The clitoris has no other function but sexual pleasure. There are a couple of important nerves – the vagus nerve and the pudendal nerve – that create the full range of sexual pleasures, including from anal sex.
This is a thin membrane that covers the vaginal opening when girls are born. It has no known biological function, and tends to disappear at adolescence. Read more about the hymen here. Hymenal tags or remnants are left, sometimes protruding a bit out of the vaginal entrance. This is normal.
This area stretches between the anus and the vaginal entrance, and in some women is short, which can contribute to more frequent infections, as bacteria from the colon gets into the vagina and urethra. This is the part that is cut during some labours to assist with childbirth (episiotomy), though this practice is controversial.
Checking yourself out
It’s important to explore and get to know your own body. Make the time for it, get yourself in a private comfortable position with a hand mirror, a torch or lamp with a flexible head, and possibly even your smartphone camera (to avoid a crick in your neck!), and let’s get into it.
It is very likely that you are going to feel like your vagina and vulva look ‘funny’ or ‘ugly’. This is just because you aren’t used to looking at it, and it is indeed very fleshy and pink and wrinkly and funny!
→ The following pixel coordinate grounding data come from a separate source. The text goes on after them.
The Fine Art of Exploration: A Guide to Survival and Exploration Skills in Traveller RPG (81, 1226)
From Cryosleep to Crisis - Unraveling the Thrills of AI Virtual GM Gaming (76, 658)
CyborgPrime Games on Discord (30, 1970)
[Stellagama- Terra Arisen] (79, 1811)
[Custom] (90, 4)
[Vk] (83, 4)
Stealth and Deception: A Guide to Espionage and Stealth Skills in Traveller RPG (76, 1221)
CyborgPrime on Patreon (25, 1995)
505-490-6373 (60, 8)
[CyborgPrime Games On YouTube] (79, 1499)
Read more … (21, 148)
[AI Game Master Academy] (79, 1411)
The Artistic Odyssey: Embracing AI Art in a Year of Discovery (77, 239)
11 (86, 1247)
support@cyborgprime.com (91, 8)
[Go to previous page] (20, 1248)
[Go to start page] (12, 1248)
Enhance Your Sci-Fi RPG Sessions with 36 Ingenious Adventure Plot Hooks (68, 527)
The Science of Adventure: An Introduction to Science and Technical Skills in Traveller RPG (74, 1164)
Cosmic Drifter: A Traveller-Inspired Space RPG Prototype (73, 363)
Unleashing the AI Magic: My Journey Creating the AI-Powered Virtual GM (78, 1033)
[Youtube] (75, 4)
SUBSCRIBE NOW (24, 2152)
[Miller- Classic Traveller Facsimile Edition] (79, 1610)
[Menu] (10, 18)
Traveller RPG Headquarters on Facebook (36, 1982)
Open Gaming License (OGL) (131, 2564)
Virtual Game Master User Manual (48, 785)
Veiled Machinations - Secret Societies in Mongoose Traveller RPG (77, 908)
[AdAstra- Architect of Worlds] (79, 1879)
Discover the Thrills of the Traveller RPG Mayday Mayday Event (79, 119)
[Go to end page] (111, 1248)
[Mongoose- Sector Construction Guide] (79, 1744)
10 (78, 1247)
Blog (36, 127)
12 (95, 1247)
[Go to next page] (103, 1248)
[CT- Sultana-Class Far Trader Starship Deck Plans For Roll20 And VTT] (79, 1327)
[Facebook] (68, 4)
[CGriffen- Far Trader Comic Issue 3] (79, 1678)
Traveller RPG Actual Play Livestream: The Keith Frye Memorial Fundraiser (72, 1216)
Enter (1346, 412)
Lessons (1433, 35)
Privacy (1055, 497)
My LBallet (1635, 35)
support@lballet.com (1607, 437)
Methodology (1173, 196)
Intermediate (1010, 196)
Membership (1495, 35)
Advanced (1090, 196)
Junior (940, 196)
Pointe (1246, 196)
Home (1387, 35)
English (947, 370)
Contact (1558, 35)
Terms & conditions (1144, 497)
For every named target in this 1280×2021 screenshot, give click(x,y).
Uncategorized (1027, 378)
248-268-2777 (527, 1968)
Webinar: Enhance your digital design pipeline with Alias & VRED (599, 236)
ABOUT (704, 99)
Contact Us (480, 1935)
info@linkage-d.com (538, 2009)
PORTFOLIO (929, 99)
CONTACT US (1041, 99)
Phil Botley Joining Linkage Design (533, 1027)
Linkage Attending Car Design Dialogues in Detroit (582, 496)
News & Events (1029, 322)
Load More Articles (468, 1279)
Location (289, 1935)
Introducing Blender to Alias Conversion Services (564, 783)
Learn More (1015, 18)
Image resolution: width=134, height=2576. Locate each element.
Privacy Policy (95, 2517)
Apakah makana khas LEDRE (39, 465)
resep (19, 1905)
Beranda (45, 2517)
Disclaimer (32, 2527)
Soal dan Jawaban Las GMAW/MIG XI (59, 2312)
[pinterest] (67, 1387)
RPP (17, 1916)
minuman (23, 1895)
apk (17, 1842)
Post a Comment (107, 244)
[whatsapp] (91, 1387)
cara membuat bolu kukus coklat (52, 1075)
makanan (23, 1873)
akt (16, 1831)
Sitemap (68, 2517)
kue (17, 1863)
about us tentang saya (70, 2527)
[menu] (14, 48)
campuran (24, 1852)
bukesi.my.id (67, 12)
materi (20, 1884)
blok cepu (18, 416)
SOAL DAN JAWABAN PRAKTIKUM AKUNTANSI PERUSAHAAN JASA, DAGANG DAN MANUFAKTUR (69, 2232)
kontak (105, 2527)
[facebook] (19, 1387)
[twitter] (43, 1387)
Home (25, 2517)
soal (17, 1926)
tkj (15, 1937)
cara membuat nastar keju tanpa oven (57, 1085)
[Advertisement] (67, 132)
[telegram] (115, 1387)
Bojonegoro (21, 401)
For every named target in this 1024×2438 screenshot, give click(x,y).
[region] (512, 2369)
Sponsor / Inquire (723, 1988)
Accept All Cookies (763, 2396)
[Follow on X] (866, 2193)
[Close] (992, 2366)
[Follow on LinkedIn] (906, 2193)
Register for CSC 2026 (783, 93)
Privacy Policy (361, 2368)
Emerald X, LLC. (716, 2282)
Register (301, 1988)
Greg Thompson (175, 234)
Check out our Tumblr blog with lots of different sorts of vulva on lots of different women. You will quickly find there are many shapes and sizes, and yours will fit into the spectrum somewhere.
Put the mirror on the ground and straddle it as close as you can while you can get light onto your vulva so you can see it. This can be helped by using the toilet with the lid down. Move this all around until the light is facing your vulva, the mirror is facing your vulva, and is close, and you have enough room to see.
If you are large, you may be better off using a long wall mirror – sit on the floor facing the mirror with your legs apart, and make sure the light shines on your vulva. Fiddle around with this method or a hand mirror as feels comfortable and you can see.
You can also take a series of photographs, then load them onto a computer to get a better look without going to too much effort. Make sure to touch your vulva while looking at the pictures to see what everything feels like. Each section feels different.
What you should find
Touching your vulva and vagina should not be painful, though your clitoris may be sensitive to touch – this is normal. Touching your vulva may even turn you on – this is fine too! It’s meant to feel good to touch.
If you feel sharp or stabbing pains anywhere, you need to find a doctor who specialises in vaginas who can help you, because this is not normal and means something is wrong that needs treatment. If you feel lumps and bumps that you haven’t read about here, check the site for specifics, remembering that there are several glands that could have small blockages (Bartholin’s ducts or glands or Skene’s ducts or glands). These may be tender or painful.
You should be able to put at least one lubricated finger right inside your vagina (if the hymen is not there), without hitting anything, but if you do, it’s possible you have an unidentified anatomical abnormality like a septum.
Your vagina is going to provide you with endless well-kept secrets as you go through your life, so keep exploring! You’re not done yet.